We arrive in Skagway a little after three o'clock Alaska Time (which is 1 hour later than BC time). We're amazed at how quiet the town is, and we're told that Saturday is the one day of the week when there isn't a cruise ship in town. The driver lets us off at the Skagway train station and we walk with our gear up the street to where we're staying, the Skagway Inn. The Skagway Inn has quite a history, it

... began as a bordello on Skagway's bawdy waterfront ... the guest rooms are named for the ladies who worked here.
We were staying in the room named Flo. The Skagway Inn turned out to be a great place to stay. They catered to hikers on the Chilkoot Trail, offering to keep any extra bags while we hiked the trail, and also offering to give us campstove fuel. We checked in with Rosemary, one of the Skagway Inn owners. Rosemary was great to talk to, she used to be a ranger working on the Chilkoot, and wished us well. After checking in, we headed down to "The Skagway Trail Centre", since we needed to pick up our hiking permits. We waited in the office while the ranger behind the desk helped another couple. The couple at the desk were speaking English, but when the ranger gave them some "fine print" brochures about hiking the trail, she took a French version, and he a German. The couple was doing a "walk in", meaning they hadn't prebooked a reservation months in advance like we had, but instead were willing to take whatever spots opened up. With the ranger they worked out that they would spend three nights on the trail, and leave the day after us. We knew we'd see them again since their first and second campspots would be the same as our second and third nights. Boy, they're aggressive we thought. I don't think you'd catch us signing up for such a fast trip. They both looked svelte and fit so we wished them luck.

**What you will do**
1 – Answer these about the Skagway travel account:
(a) According to the account, why was Skagway so quiet when they arrived?
(b) What was the name of the room they stayed in at the Skagway Inn?
(c) How many nights did the "walk in" couple plan to spend on the trail?
2 – Please carry the Skagway travel account further, picking up right after its last sentence.

**Recorded information**
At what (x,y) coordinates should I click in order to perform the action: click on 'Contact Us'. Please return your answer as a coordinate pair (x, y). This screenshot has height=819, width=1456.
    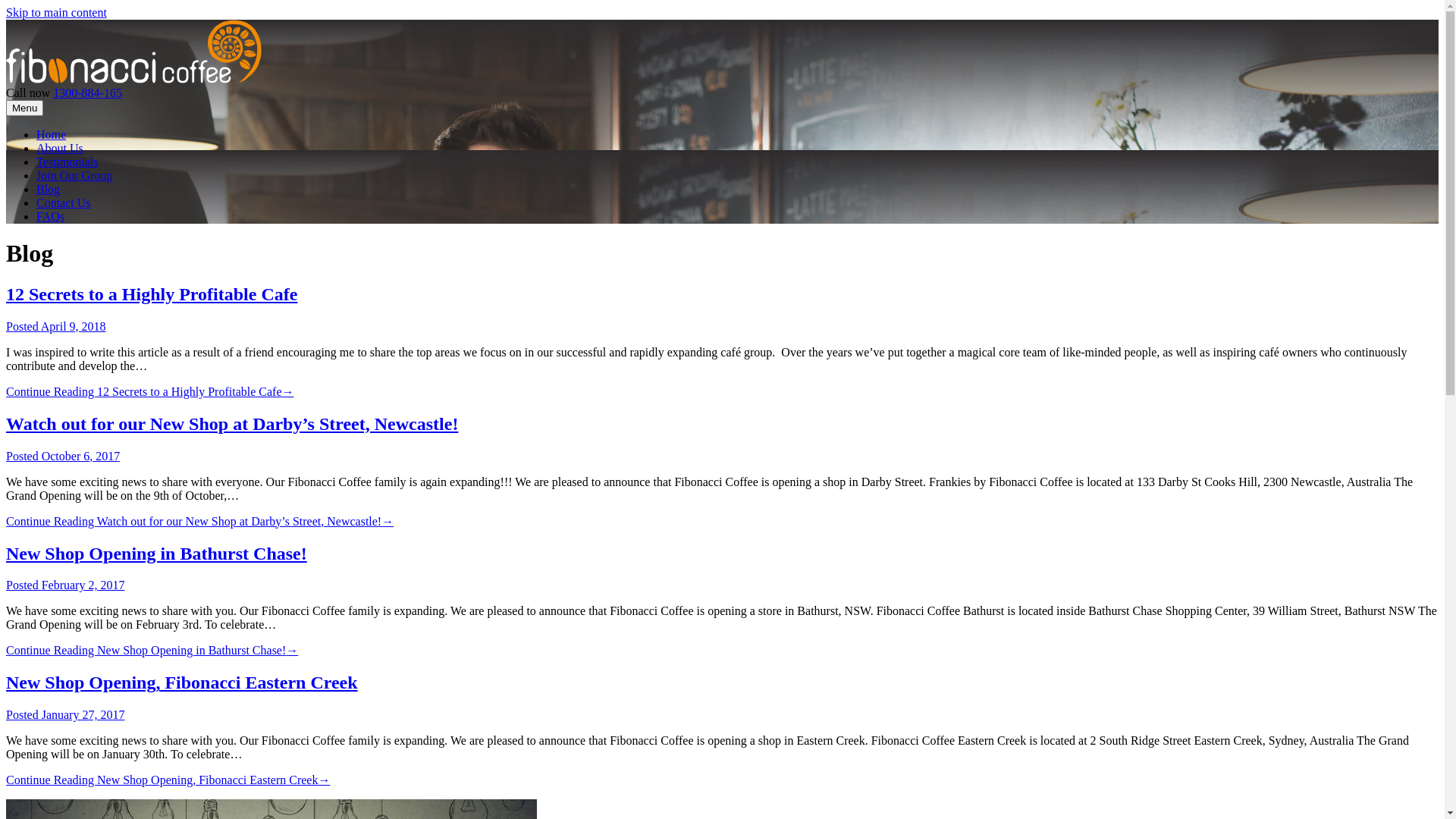
    Looking at the image, I should click on (36, 202).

**The answers**
1 –
(a) Saturday is the one day of the week when there isn't a cruise ship in town.
(b) Flo.
(c) Three nights.

2 –
We picked up our permits from the guide, and were on our way. Across the street from the Trail Centre, we went into the museum and watched a video on bears, what to do if you encounter one, etc. I (Glen) remembered being in the museum 9 years before, and remembered marvelling at the display showing what the 1 ton of goods would look like that the gold seekers at the time had to carry over the trail.

We spent the rest of the afternoon looking around the city, again amazed at how quiet it was (no cruise ships in town). We had dinner at the Corner Cafe, good food but very slow service. We got to bed about 9:30 that night and slept with our eyeshades on in order to keep out the Alaskan Summer Sun.

The Hike

Day One

We got up a little before 7 to beat the rush for showering in the shared bathrooms. About 7:20 we were downstairs eating breakfast. Boy was it good! We thouroughly enjoyed our scrambled eggs, bacon, and muffins. About 8:00 Carl (Rosemary's husband) filled our stove with fuel, with their son Marcus (about two years old), took us in their Van out to Dyea. Carl took our picture, waved goodbye, and we were on our way!

In the first hour we passed several tour groups out for a quick guided day hike. They looked admiringly at us with our 40+/60+ pound packs. When the guides asked "how far are you going tonight", we answered (so full of ourselves) "Oh, we're going to Canyon City" "Well have fun" Feeling like we were ommunicating in a secret language and were part of some elite clique that these tourists could only dream of joining.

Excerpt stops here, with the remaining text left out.